Hong Kong Dollar Peg 1983-2021 RIP
Posted by Colin Lambert. Last updated: February 26, 2021
The Hong Kong dollar peg has often in its history been able to lean upon Mark Twain’s famous, and possibly apocryphal, quip, “Rumours of my death are greatly exaggerated”, however our special correspondent thinks 2021 could be different – and it will have little to do with markets…
There are two ways a structure comes to its end, it simply falls into disrepair and entropy takes over, or it’s deliberately disposed of.
The Hong Kong dollar/US dollar peg has proven a remarkably sturdy structure since inception, defeating allcomers assaulting its financial and economic foundations. In 1983 peg architect, economist John Greenwood, came up with the idea at a moment of profound turmoil as the UK negotiated the return of Hong Kong to the People’s Republic of China. Its stability underpins four decades of economic success.
There is hardly a year goes by, however, without the world launching an assault on the peg, attempts to break it tend to be even more feverish when a peg elsewhere has been broken – witness the chattering about the peg in the months after the Swiss National Bank allowed, with disastrous consequences, the EUR/CHF peg to break – but, as 2021 proceeds, it stands strong. Despite occasional calls for it to be re-based there has never been a serious discussion on its future, nor has one been needed. Certainly there is no debate underway right now, yet are we missing something fundamental?
To be clear in 1983 the peg was the financial response to political uncertainty. Hong Kong was then a very different place, China had just started its economic re-awakening and the local economy was heavily export-oriented especially towards countries linked to the US dollar.
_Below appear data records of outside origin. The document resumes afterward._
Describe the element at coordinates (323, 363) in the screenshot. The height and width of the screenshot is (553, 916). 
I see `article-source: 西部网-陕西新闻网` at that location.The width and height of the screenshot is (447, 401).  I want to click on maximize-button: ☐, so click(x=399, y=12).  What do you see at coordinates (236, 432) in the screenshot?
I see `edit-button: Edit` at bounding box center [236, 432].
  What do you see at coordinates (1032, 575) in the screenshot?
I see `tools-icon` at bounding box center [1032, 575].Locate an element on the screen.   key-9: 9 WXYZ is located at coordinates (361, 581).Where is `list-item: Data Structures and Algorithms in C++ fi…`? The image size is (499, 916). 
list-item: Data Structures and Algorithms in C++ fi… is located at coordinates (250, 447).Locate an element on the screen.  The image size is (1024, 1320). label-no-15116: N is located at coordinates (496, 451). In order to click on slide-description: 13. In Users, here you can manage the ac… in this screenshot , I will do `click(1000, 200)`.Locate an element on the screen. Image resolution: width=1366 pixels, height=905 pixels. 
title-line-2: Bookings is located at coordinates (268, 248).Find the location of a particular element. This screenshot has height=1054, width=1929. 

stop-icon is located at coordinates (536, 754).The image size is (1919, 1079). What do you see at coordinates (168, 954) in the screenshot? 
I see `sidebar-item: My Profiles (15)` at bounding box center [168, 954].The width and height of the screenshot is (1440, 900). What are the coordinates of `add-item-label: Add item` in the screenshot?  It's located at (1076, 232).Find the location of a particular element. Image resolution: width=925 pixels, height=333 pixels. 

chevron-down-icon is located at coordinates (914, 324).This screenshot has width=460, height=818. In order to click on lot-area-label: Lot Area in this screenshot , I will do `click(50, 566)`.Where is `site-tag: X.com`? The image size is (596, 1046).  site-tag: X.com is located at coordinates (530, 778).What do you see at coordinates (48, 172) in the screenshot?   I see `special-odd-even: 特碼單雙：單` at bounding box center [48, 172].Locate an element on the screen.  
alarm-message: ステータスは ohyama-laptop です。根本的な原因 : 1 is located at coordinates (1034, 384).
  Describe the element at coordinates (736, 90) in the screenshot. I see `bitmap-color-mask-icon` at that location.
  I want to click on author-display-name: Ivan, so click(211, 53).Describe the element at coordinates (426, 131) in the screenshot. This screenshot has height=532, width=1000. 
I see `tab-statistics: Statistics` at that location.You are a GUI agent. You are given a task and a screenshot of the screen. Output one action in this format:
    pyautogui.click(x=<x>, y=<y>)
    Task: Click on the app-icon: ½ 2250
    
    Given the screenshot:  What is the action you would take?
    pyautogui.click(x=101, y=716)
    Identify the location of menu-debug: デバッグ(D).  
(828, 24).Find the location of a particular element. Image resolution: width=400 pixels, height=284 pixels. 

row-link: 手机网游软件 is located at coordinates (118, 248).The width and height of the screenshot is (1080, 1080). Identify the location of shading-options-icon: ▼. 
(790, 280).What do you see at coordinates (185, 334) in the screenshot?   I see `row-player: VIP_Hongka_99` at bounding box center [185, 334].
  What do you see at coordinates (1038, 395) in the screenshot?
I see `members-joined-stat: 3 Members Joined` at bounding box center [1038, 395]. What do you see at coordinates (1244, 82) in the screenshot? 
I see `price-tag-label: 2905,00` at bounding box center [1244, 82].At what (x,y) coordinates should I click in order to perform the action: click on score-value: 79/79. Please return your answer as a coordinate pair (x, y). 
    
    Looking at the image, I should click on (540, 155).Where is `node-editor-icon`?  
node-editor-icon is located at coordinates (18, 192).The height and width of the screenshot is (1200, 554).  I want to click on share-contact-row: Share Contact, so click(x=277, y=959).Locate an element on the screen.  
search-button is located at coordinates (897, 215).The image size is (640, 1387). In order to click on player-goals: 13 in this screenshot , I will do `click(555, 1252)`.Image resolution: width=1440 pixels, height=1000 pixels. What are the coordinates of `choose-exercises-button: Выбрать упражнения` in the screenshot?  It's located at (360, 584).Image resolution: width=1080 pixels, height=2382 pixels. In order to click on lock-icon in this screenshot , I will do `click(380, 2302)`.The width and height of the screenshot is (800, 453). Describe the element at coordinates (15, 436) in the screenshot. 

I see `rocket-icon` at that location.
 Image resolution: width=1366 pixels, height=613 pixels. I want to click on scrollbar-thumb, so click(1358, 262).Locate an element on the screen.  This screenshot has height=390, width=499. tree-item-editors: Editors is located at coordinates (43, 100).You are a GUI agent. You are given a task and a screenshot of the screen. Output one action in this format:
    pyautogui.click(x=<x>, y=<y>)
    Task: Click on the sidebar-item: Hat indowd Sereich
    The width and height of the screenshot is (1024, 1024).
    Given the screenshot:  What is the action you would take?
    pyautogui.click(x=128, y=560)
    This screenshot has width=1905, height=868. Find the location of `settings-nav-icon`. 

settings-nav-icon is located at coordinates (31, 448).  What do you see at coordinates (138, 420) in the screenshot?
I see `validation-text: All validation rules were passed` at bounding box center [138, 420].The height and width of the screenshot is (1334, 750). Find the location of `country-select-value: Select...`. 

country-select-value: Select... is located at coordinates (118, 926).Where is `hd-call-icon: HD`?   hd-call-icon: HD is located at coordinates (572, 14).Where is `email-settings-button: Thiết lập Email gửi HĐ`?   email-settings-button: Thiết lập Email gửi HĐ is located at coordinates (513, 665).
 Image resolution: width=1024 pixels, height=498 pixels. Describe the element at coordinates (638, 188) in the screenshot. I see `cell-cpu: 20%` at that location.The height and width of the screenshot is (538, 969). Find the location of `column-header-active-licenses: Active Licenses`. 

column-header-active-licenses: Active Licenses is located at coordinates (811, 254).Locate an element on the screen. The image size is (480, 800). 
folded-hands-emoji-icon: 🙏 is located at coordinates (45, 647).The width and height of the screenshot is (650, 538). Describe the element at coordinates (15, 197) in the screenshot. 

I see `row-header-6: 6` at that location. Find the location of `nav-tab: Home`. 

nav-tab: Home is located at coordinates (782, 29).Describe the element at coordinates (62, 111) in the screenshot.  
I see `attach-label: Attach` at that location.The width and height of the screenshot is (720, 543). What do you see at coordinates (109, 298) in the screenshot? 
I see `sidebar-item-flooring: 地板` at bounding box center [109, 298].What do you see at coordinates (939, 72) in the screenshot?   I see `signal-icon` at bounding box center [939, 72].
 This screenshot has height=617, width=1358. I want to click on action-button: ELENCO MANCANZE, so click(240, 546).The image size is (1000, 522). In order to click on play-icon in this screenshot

For the remaining years of British rule the peg reflected a new economic balance for HK between a rapidly developing China and the rest of the world and this worked because the renminbi was also linked to the US dollar.
In 1997 the handover brought a profound shift with the Hong Kong government adopting China-first policies economically, socially, and importantly, politically. From being China’s window to the world, Hong Kong should now be China’s front door. Ever since then this re-balancing has accelerated, and with China’s new assertiveness, questions can be asked over the continuing utility of a Hong Kong dollar linked to an antagonistic (if you are China) and systemic rival.
The integrity of the peg may no longer be based on financial considerations but political imperatives.
The developing great power rivalry between the China and US, complete with sanctions on Hong Kong government officials that directly impact their Hong Kong dollar holdings, is bringing the peg back full circle to a time of political uncertainty. The integrity of the peg may no longer be based on financial considerations but political imperatives.
These imperatives, which are also being driven by increasing integration of the Pearl River Delta economies and both Shanghai and Singapore’s relative attraction as financial centres, is leaving the Hong Kong dollar in no man’s land. In 2020 according to the Hong Kong Trade and Industry Department, 52% of total exports were to mainland China (US 5%) and imports from China were 45% (US% 4%). Equally the trend in trade growth rates substantially favours China.
This means that the economic logic of the peg, backed by the necessary political will, is invisibly dissipating.
When the end of the peg comes it will be sudden and unexpected, governments know to their cost the ability of foreign exchange markets to do their worst. The question then becomes what happens to the Hong Kong dollar itself. Despite Hong Kong being the eigthth largest global trading economy the logic of a free float does not make sense owing to prevailing economic and political dynamics. There are too many powerful outside forces.
Given the balance between China trade and global trade the obvious replacement is a CNY peg. Such a peg could act as a convertible proxy for the renminbi, which means the next logical question is, in such a scenario, does the Hong Kong dollar itself have a long term future?